HOPE Trial: Personalized Blood Pressure After Stroke Clot Removal Boosts Recovery
A landmark clinical trial has found that tailoring blood pressure targets to the degree of brain reperfusion after mechanical thrombectomy significantly improves functional recovery in stroke patients without increasing safety risks.
Key Findings
The HOPE (Hemodynamic Optimization of Cerebral Perfusion after Endovascular Therapy) trial was led by the Sant Pau Research Institute (IR Sant Pau) and included 440 patients across 11 Spanish hospitals.
- Patients were randomly assigned to either conventional blood pressure management or a strategy customized to their reperfusion status.
- Those with near-complete or complete reperfusion received lower blood pressure targets; those with incomplete reperfusion had higher targets.

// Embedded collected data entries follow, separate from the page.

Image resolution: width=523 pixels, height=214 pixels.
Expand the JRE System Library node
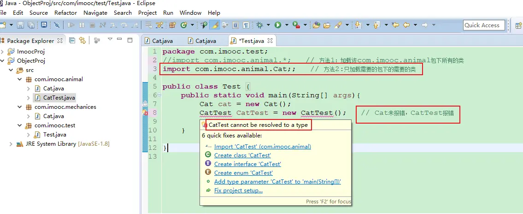click(11, 144)
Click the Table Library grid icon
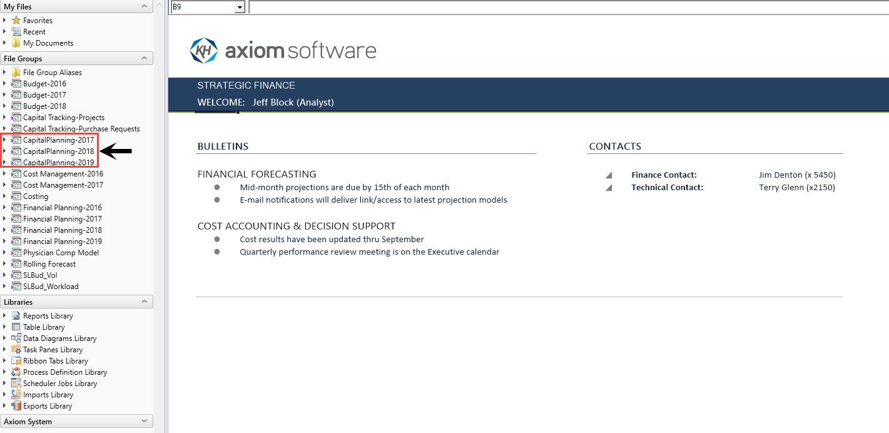Screen dimensions: 889x433 (x=16, y=327)
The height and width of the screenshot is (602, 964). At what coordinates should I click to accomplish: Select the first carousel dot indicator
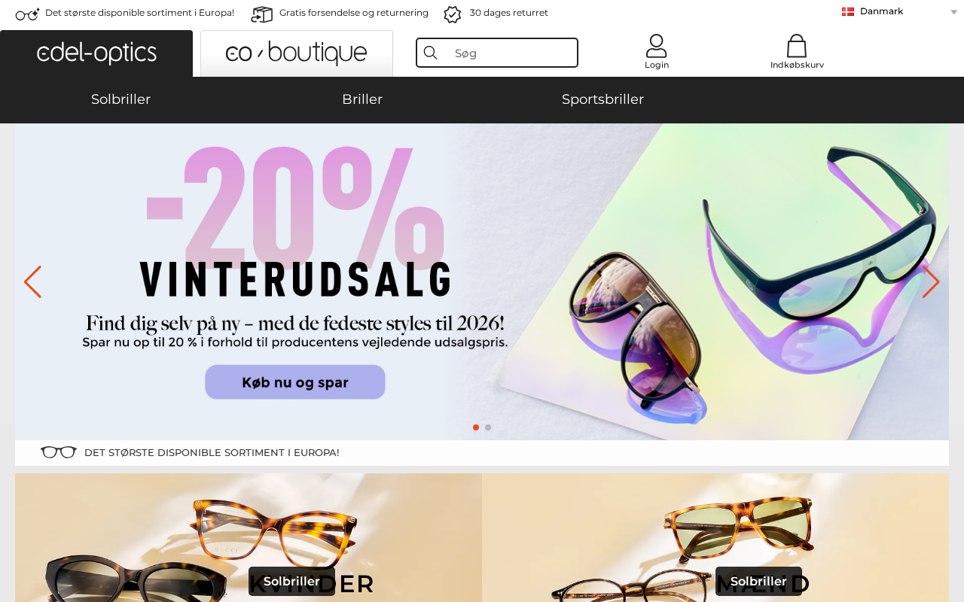click(476, 427)
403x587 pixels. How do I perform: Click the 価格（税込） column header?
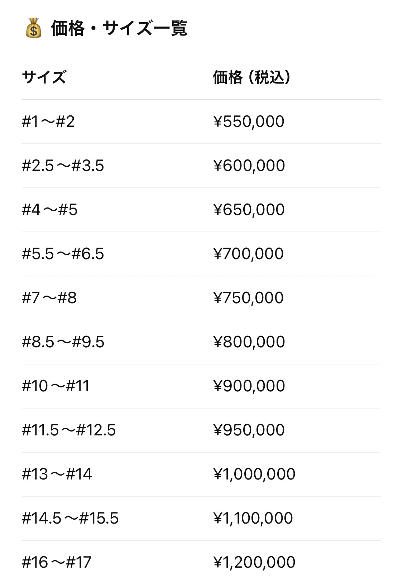251,77
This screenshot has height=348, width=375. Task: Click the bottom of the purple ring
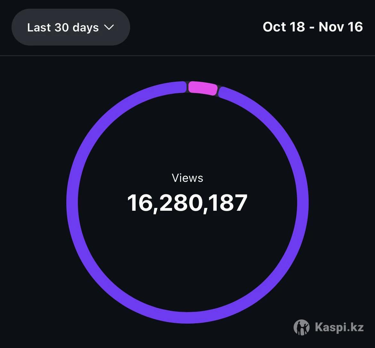point(188,317)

- At 90 days, 60.0% of the intervention group achieved functional independence versus 47.1% in the control group—an absolute difference of 13.3 percentage points.
- The intervention group also had a lower incidence of hemorrhagic transformation, with no increase in mortality or serious complications.
Background
Mechanical thrombectomy can successfully restore blood flow in large-vessel occlusion stroke, yet roughly half of patients with successful angiographic reperfusion still do not achieve satisfactory functional recovery—a phenomenon known as clinically ineffective reperfusion.
Contributing factors include reperfusion injury, microcirculatory dysfunction, loss of cerebral autoregulation, and hemorrhagic transformation. Prior trials of uniform intensive blood pressure reduction showed inconsistent benefits.
The HOPE trial introduced a physiology-based approach, recognizing that hemodynamic management should be individualized based on reperfusion status.
Statements from Investigators
“Until now, we have applied fairly uniform strategies after thrombectomy, but probably not all patients need the same approach. Our results suggest that adjusting blood pressure according to the degree of reperfusion can have a direct impact on recovery.”
— Dr. Pol Camps-Renom, head of the Cerebrovascular Diseases Research Group at IR Sant Pau and study coordinator
“We have shown that it is possible to improve patient recovery without adding risk. This balance between efficacy and safety is probably one of the most relevant aspects of the findings.”
— Dr. Joan Martí-Fàbregas
Implications
The results were presented at the European Stroke Organisation conference and published in JAMA Neurology. They suggest a paradigm shift toward individualized blood pressure control after thrombectomy.
The trial was stopped before reaching the planned sample size, so additional studies are needed to confirm findings before broad clinical adoption.